In February 1874, Deligiannis was forced to resign as prime minister after being blamed for the silver mine fiasco. The sharp rise in stock prices was followed by a steep decline, resulting in the first stock market fraud scandal in modern Greece and leading thousands of Athenians into financial collapse. Between 1873 and 1875, bankruptcies in Greece doubled. The press accused Syggros of causing the financial ruin of thousands of citizens, portraying him as a reckless speculator. Numerous cartoons and defamatory articles targeting him flooded newspapers for months, and amid the growing backlash, Syggros eventually left Greece.

Greece’s first stock market fraud: Syggros’ fall, return, and controversial legacy

In 1881, following the annexation of Thessaly into the Greek state, Syggros founded the Privileged Bank of Epirothessaly in Volos and dedicated substantial funds to public works. Among his many contributions, he helped establish museums in Delphi and Olympia and supported the completion of the Corinth Canal. In Athens, he founded the Evangelismos Sanatorium, the Syggros Dermatological Hospital, the Syggros Prison, the Municipal Theater of Athens, and numerous other smaller public projects. Some believed that he became a major benefactor of Athens in an effort to rebuild his reputation after being labeled “Lavriophagos” (“Lavrion Eater”) by Athenians following the silver mine scandal.
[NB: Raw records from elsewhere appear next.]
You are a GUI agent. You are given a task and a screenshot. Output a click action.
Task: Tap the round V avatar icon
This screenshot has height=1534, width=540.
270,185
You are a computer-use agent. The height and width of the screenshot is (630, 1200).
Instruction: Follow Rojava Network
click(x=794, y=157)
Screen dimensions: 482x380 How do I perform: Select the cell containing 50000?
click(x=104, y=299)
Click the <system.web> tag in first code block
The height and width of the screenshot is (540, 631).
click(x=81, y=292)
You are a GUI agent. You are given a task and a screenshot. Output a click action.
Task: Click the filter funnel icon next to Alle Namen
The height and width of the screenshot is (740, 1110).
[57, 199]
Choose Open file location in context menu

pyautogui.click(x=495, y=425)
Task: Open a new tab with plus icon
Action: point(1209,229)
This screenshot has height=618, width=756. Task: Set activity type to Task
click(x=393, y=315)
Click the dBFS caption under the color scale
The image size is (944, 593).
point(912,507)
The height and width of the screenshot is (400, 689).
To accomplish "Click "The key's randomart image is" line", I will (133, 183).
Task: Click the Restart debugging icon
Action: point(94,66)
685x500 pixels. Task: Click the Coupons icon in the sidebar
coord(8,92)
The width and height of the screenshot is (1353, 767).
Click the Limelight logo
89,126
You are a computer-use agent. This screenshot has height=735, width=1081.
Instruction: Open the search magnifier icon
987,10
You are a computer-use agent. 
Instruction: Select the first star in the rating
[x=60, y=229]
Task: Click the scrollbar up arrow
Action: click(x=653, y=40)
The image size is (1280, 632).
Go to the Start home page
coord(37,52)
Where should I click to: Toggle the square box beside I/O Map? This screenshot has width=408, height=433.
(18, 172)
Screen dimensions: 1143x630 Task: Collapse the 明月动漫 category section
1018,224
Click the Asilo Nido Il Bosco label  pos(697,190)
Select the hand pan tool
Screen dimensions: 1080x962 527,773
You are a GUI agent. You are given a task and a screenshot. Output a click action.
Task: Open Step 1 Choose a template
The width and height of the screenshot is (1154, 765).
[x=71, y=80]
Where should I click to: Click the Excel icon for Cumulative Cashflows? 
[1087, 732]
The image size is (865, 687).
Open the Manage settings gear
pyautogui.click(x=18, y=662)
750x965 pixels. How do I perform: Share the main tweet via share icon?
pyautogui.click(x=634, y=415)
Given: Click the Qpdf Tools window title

In his memoirs, Syggros wrote that he returned to Greece to take advantage of “the infantile state of the financial sector.” Regardless of his motives, he became one of the most influential bankers of his era and the greatest Greek stock market speculator of his time despite the fact that Greece did not yet have an official stock market. In fact, discussions surrounding the silver mine transaction, the creation of the National Credit Bank, and the sale of Lavrion mine shares took place at an Athens coffeehouse called “Beautiful Greece.”

In spite of the public works he funded for the benefit of society, Syggros continued to face accusations that his financial ambitions had contributed to Greece’s economic struggles. He entered politics and was elected as a representative for Syros, yet the press and political opponents continued to accuse him of speculation at the country’s expense. In January 1894, dynamite charges exploded in the garden of his mansion, resulting in minor property damage. In the 1899 elections, he was elected as a member of Parliament for Attica with 15,139 votes, but he died later that same year.

Despite his reputation among many Greeks as a con man linked to the first stock market fraud in modern Greece, Syggros was honored at his funeral by the royal couple, the prime minister, and numerous prominent politicians and businessmen of the time.